Et encore du théâtre pro-migrants dans les établissements scolaires subventionné par le conseil régional de Nouvelle-Aquitaine !

Le 11 juillet 2016, le conseil régional de Nouvelle-Aquitaine a attribué une subvention de 7.000 euros à la compagnie Les Comédiens voyageurs pour la création de sa pièce de théâtre La neuvième nuit, nous passerons la frontière.

Ce spectacle a pour objectif de “suspendre les jugements hâtifs et de renverser les points de vue” du spectateur qui, lorsqu’il s’agit de migrants, n’a accès “qu’aux images d’actualités angoissantes”. Comme si les médias ayant pignon sur rue présentaient systématiquement une image dévalorisante alors que toutes les enquêtes montrent que c’est exactement l’inverse !

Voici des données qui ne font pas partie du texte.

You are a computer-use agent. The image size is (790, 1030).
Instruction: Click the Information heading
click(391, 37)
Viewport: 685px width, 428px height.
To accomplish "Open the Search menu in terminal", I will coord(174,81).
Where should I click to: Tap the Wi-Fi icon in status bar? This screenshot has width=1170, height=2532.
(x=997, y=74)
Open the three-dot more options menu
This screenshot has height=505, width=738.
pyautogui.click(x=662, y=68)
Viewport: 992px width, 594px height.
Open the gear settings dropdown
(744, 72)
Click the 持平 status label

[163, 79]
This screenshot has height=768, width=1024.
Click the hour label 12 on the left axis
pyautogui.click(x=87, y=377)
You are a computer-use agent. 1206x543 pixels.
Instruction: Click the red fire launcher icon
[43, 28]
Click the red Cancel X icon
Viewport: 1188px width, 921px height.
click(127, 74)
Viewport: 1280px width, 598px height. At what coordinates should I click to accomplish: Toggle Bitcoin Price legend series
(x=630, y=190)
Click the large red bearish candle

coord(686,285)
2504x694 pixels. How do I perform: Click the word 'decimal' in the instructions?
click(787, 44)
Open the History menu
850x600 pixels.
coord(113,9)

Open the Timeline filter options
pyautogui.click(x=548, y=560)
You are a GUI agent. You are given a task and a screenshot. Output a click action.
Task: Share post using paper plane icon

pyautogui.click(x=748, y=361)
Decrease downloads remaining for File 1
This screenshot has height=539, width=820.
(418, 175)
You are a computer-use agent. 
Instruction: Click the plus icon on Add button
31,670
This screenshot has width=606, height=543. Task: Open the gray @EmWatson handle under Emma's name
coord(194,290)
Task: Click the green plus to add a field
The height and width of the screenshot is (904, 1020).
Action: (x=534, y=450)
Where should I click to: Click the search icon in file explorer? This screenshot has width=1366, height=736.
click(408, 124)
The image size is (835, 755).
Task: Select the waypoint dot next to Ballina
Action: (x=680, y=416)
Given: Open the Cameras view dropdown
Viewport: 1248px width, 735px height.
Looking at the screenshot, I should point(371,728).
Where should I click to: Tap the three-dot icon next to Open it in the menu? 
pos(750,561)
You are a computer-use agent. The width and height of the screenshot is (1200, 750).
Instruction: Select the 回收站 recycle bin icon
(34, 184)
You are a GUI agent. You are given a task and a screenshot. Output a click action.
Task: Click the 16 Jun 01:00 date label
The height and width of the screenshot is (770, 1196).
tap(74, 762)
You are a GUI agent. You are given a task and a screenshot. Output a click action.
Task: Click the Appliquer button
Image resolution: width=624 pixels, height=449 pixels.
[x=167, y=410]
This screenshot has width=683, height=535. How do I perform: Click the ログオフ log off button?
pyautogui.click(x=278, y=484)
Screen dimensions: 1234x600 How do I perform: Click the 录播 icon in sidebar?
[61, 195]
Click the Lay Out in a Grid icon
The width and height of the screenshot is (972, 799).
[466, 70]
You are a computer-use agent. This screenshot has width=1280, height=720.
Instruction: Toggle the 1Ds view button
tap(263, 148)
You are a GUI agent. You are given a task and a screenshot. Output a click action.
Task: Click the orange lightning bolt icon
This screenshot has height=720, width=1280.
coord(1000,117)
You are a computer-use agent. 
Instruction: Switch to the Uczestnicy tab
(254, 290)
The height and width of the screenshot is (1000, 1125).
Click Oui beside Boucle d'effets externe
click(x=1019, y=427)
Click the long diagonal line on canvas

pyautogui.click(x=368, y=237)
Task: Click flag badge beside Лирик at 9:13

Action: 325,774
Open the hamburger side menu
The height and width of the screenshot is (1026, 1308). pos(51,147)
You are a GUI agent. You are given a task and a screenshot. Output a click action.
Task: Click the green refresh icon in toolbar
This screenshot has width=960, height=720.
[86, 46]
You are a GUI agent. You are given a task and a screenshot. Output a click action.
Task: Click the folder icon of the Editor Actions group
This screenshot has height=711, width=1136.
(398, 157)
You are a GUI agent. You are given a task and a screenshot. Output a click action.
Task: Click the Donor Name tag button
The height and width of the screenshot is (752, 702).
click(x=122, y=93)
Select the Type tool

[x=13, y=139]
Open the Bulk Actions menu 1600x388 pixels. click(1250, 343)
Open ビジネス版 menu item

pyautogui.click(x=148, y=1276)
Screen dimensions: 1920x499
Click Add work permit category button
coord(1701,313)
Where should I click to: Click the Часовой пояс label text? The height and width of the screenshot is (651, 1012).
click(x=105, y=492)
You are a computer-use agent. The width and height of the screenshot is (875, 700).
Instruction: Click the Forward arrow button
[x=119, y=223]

Cette pièce de théâtre a été jouée en 2017 dans neuf établissements scolaires de la Haute-Vienne, de la Creuse et de la Corrèze. Elle s’inscrit dans le cadre plus large d’un projet pédagogique « Parcours d’éducation artistique, culturel et citoyen » pour le moins surprenant. Ce projet pédagogique a été mis en œuvre, entre autres, dans les “gymnases des lycées” et “dans le cadre d’un cours de français ou d’EPS”. Le projet indique qu’il permet d’apprendre “les définitions complètes des mots : migrant, clandestin, réfugié, demandeur d’asile”. Comme si c’était là le vocabulaire de base que ne maîtrisaient pas nos chers collégiens.

Mais cette action pédagogique est aussi faite pour inciter à la réflexion : “D’où vient votre nom ? Avez-vous un aïeul qui vivait dans un autre pays ? Un aïeul qui a immigré ou s’est réfugié ou exilé en France ? Savez-vous pourquoi il a quitté son pays ?” Ben oui, c’est bien connu, nous sommes tous des migrants, et le Corrézien de souche, ça n’existe pas : c’est un mythe, un mensonge. Du pur “fake”.

Le projet donne aussi l’occasion de “prendre conscience de ce que signifie investir un espace”. Les élèves marchent en groupe et s’arrêtent pour “décaler une articulation : le pied en travers, l’épaule relevée ou le bassin en arrière”. L’objectif est que les élèves “partent du ressenti et non d’une image mentale, souvent stéréotypée, et créent un personnage à partir d’un ressenti physique, sans préjugé”.

Sans préjugé ? Il serait plus juste de dire : avec les solides préjugés pro-migrants de la gauche !

Le 9 juillet 2018, l’exécutif socialiste régional mené par Alain Rousset et soutenu par des élus En Marche !, probablement satisfait de la tournée 2017, a renouvelé sa subvention de 7.000 euros. Est-ce la méthode des représentants du « nouveau monde » pour que les élèves maîtrisent les fondamentaux « lire, écrire, compter » ? Amputer les heures de cours au service d’une propagande pro-immigrationniste ne s’apparenterait-il pas plutôt à un non-respect de la liberté d’opinion doublé d’un endoctrinement de la jeunesse ?

Organiser l’immigration clandestine avec l’argent public et lobotomiser sans scrupules nos chères petites têtes blondes : voilà le « Projet » des ayatollahs de la bien-pensance et du bien vivre ensemble.